Papers accepted to ICML 2023

Four papers by the Yandex Research team and our collaborators have been accepted for publication at the International Conference on Machine Learning (ICML 2023).
TabDDPM: Modelling Tabular Data with Diffusion Models by Akim Kotelnikov, Dmitry Baranchuk, Ivan Rubachev, Artem Babenko
Denoising diffusion probabilistic models are currently becoming the leading paradigm of generative modeling for many data modalities. In this work, we investigate if the framework of diffusion models can be advantageous for general tabular problems, where datapoints are represented by vectors of heterogeneous features. We introduce TabDDPM — a diffusion model that can be universally applied to any tabular dataset and handles any feature type. We extensively evaluate TabDDPM on a wide set of benchmarks and demonstrate its superiority over existing GAN/VAE alternatives, consistent with the advantage of diffusion models in other fields. Additionally, we show that TabDDPM is eligible for privacy-oriented setups, where the original datapoints cannot be publicly shared. Our approach is also compared with a simple SMOTE baseline, which, despite its simplicity, is hard to beat.
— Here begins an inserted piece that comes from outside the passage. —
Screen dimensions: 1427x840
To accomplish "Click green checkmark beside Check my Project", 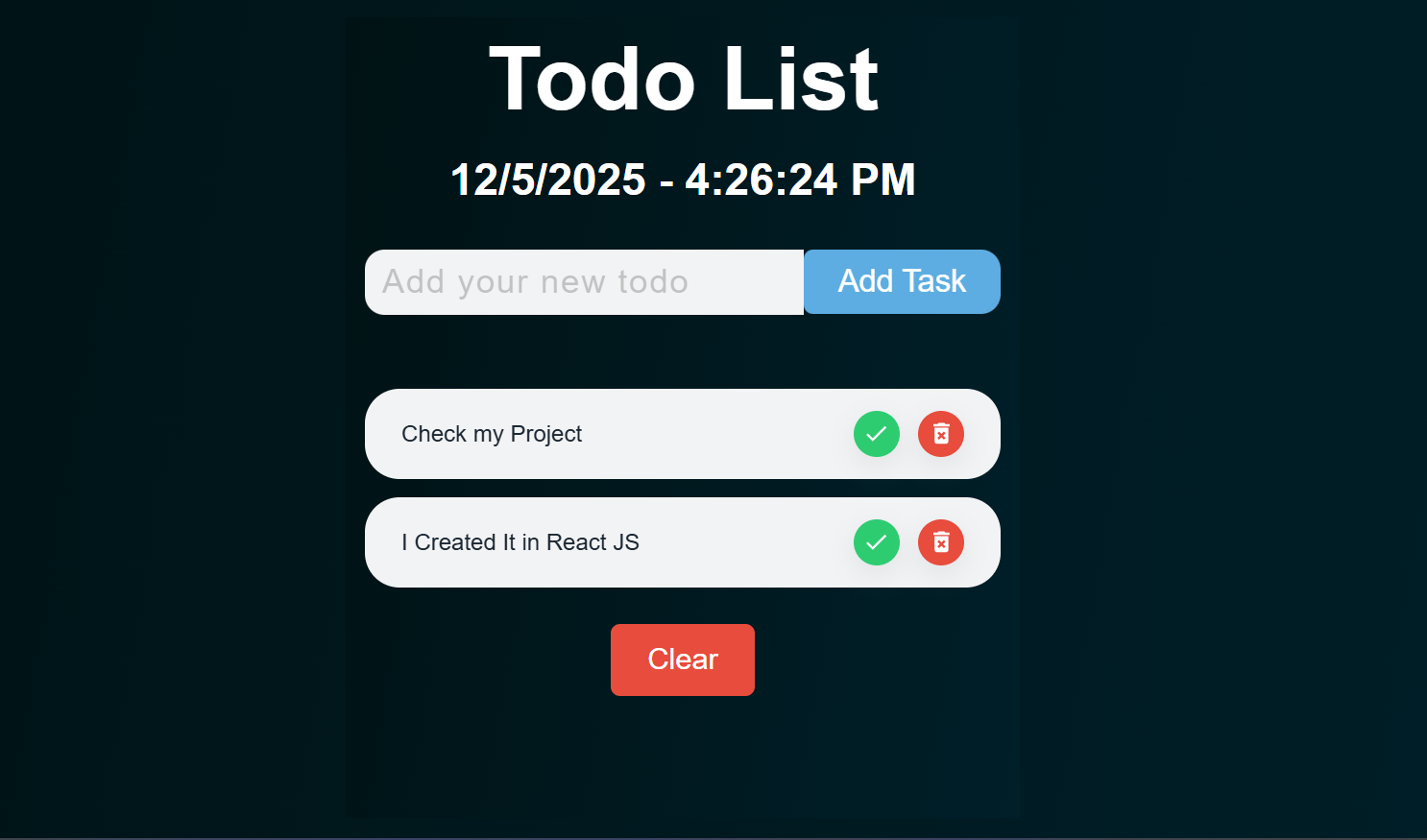I will pyautogui.click(x=876, y=434).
SWARM Parallelism: Training Large Models Can Be Surprisingly Communication-Efficient by Max Ryabinin, Tim Dettmers, Michael Diskin, Alexander Borzunov
We present a new approach for training large neural networks that is cost-efficient and accessible to researchers with limited resources. This approach relies on the finding that pipeline-parallel training larger models is less communication-intensive relative to their compute costs. Our proposed method, SWARM parallelism, enables the training of large models on heterogeneous and unreliable devices, such as preemptible instances or volunteer servers. This method achieves robustness to network failures by creating randomized pipelines between nodes that are rebalanced in case of a failure. We show that SWARM outperforms existing model-parallel algorithms in these conditions and can train a large Transformer language model with 1B shared parameters on preemptible T4 GPUs with less than 200Mb/s network speed.
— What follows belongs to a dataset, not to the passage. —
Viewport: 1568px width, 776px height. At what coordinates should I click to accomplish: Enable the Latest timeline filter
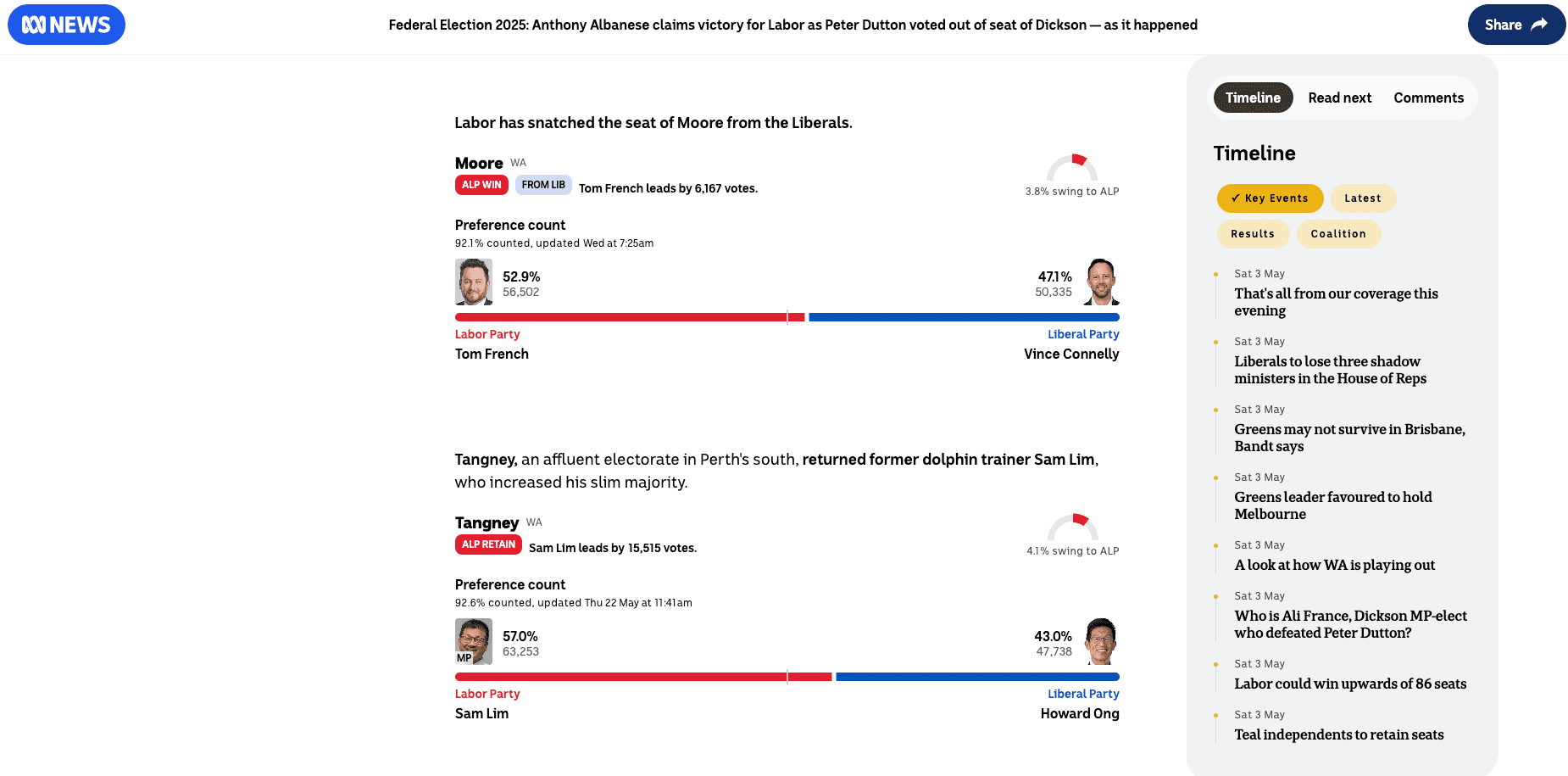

High-throughput Generative Inference of Large Language Models with a Single GPU by Ying Sheng, Lianmin Zheng, Binhang Yuan, Zhuohan Li, Max Ryabinin, Daniel Y. Fu, Zhiqiang Xie, Beidi Chen, Clark Barrett, Joseph E. Gonzalez, Percy Liang, Christopher Ré, Ion Stoica, Ce Zhang
Large language models (LLMs) typically require powerful hardware because of their high computational and memory requirements. Our paper introduces FlexGen, a new offloaded generation engine that allows these models to run efficiently on a single commodity GPU. FlexGen adapts to resource constraints by aggregating memory and computation from the GPU, CPU, and disk. It uses a linear programming optimizer to find the best way to store and access data, and compresses model weights and attention cache to just 4 bits without sacrificing accuracy. FlexGen outperforms state-of-the-art solutions for inference with offloading, achieving a generation throughput of 1 token/s on a single 16GB GPU for OPT-175B. With FlexGen, models with 30B parameters can be evaluated with one 16GB GPU on a wide range of HELM benchmark scenarios in less than 24 hours.
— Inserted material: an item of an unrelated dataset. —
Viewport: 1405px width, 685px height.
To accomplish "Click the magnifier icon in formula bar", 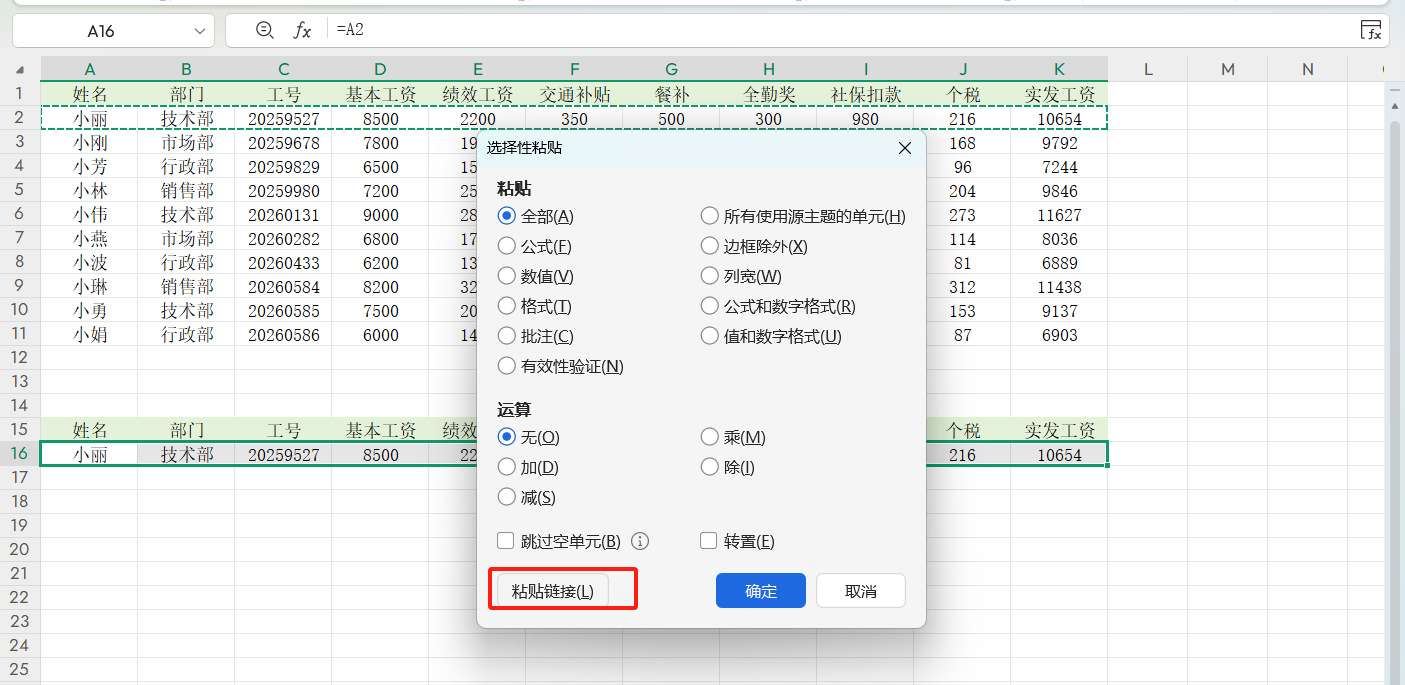I will tap(264, 31).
Which Tricks are Important for Learning to Rank? by Ivan Lyzhin, Aleksei Ustimenko, Andrey Gulin, Liudmila Prokhorenkova
The most well-known learning-to-rank algorithm is LambdaMART. LambdaMART is based on gradient-boosted decision trees (GBDT) and was proposed more than a decade ago. Since then, several other GBDT-based ranking methods have been proposed. In this paper, we thoroughly analyze these methods in a unified setup and show which algorithmic details are important for GBDT-based ranking. In addition to LambdaMART, we cover another long-known algorithm called YetiRank and the recently proposed StochasticRank. We empirically show that YetiRank outperforms its competitors in most cases. We also propose a simple improvement of the YetiRank approach that allows for optimizing specific ranking loss functions. As a result, we gain insights into learning-to-rank techniques and obtain a new state-of-the-art algorithm.